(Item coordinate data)
══════
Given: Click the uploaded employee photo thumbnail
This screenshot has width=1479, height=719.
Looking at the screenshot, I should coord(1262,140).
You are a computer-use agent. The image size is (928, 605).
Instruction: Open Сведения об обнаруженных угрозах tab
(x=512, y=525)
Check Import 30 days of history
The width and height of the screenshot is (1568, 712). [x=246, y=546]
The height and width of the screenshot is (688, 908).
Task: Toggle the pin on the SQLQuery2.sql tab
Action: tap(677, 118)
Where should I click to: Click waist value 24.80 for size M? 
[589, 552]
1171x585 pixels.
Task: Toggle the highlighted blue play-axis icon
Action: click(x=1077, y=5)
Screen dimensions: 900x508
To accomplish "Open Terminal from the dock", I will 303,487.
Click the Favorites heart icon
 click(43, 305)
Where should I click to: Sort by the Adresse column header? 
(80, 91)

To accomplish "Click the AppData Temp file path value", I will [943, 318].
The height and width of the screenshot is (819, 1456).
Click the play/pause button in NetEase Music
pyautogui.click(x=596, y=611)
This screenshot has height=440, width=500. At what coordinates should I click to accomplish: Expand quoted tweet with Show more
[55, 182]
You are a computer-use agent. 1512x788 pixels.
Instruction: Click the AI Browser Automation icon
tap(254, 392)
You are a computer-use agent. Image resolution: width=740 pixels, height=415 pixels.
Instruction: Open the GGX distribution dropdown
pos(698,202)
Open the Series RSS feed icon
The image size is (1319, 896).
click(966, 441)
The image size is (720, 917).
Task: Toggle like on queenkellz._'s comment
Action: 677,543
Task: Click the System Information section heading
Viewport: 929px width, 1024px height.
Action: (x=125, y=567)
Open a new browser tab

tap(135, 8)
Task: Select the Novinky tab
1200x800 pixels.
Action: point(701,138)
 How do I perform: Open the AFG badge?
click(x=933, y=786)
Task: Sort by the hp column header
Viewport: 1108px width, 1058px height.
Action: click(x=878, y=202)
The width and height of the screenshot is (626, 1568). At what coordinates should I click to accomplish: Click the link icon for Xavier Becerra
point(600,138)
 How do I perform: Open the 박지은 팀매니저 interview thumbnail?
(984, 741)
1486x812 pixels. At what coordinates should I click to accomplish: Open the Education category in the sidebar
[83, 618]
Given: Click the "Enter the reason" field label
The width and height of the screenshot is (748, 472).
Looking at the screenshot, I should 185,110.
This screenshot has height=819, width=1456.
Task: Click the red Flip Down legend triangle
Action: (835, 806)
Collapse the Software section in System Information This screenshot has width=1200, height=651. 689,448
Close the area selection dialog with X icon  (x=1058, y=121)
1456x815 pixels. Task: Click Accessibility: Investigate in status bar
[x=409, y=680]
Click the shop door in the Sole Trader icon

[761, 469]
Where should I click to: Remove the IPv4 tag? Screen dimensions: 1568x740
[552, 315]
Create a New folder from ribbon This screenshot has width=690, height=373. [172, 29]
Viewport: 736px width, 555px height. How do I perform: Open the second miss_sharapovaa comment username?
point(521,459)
══════
WHAT TO WORK ON: Copy the records starting with the line containing "You are a computer-use agent. 1512x788" and going on through the line containing "tap(254, 392)", shifting each coordinate in the answers up by 71 and leaving the rest unchanged.

SOLUTION BELOW:
You are a computer-use agent. 1512x788 pixels.
Instruction: Click the AI Browser Automation icon
tap(325, 463)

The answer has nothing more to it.